Given that there are so few missing values, we’ll perform the imputation manually. If there were substantially more, or expected to be substantially more in the future, we would obviously build a more efficient process to handle this.

ATM$weekday <- factor(weekdays(as.Date(ATM$DATE)))

missing.values <- head(ATM[is.na(ATM$Cash) ,],5)

kable(missing.values,caption = "The Missing Values with Weekdays")

The Missing Values with Weekdays
DATE	ATM	Cash	weekday
2009-06-13	ATM1	NA	Saturday
2009-06-16	ATM1	NA	Tuesday
2009-06-18	ATM2	NA	Thursday
2009-06-22	ATM1	NA	Monday
2009-06-24	ATM2	NA	Wednesday

#grab index for missing values
missing.idx <- head(which(is.na(ATM$Cash)),5)

#manually replace each one
ATM$Cash[missing.idx[1]]<- medians.by.weekday$Cash[(medians.by.weekday$weekday=="Saturday") & (medians.by.weekday$ATM == "ATM1")]

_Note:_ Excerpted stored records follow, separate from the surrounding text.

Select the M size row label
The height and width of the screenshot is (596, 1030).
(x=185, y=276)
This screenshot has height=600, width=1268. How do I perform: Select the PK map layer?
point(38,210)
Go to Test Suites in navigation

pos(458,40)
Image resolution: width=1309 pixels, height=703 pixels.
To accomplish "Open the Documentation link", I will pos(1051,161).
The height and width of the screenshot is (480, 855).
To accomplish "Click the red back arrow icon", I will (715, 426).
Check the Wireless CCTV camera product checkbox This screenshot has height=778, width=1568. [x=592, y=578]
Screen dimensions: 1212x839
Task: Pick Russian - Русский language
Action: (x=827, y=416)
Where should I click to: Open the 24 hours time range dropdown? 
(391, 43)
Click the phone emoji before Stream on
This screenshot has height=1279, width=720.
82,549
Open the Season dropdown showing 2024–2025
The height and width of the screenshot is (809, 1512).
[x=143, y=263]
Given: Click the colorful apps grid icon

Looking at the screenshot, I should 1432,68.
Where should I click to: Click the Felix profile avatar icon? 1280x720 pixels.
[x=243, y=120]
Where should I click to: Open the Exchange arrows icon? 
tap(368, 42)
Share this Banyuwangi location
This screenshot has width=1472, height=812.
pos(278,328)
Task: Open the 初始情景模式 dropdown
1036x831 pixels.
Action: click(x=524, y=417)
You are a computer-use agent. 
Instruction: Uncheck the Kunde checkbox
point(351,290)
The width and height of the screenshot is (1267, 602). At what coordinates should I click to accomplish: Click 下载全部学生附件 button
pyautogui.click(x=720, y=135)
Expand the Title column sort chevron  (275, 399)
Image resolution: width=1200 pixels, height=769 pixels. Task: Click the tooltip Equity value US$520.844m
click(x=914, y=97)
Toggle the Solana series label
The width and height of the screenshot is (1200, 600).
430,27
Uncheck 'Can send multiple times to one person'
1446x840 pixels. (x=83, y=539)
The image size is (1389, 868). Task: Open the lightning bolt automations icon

ATM$Cash[missing.idx[2]] <- medians.by.weekday$Cash[(medians.by.weekday$weekday=="Tuesday") & (medians.by.weekday$ATM == "ATM1")]

ATM$Cash[missing.idx[3]] <- medians.by.weekday$Cash[(medians.by.weekday$weekday=="Thursday") & (medians.by.weekday$ATM == "ATM2")]


ATM$Cash[missing.idx[4]] <- medians.by.weekday$Cash[(medians.by.weekday$weekday=="Monday") & (medians.by.weekday$ATM == "ATM1")]

ATM$Cash[missing.idx[5]] <- medians.by.weekday$Cash[(medians.by.weekday$weekday=="Wednesday") & (medians.by.weekday$ATM == "ATM2")]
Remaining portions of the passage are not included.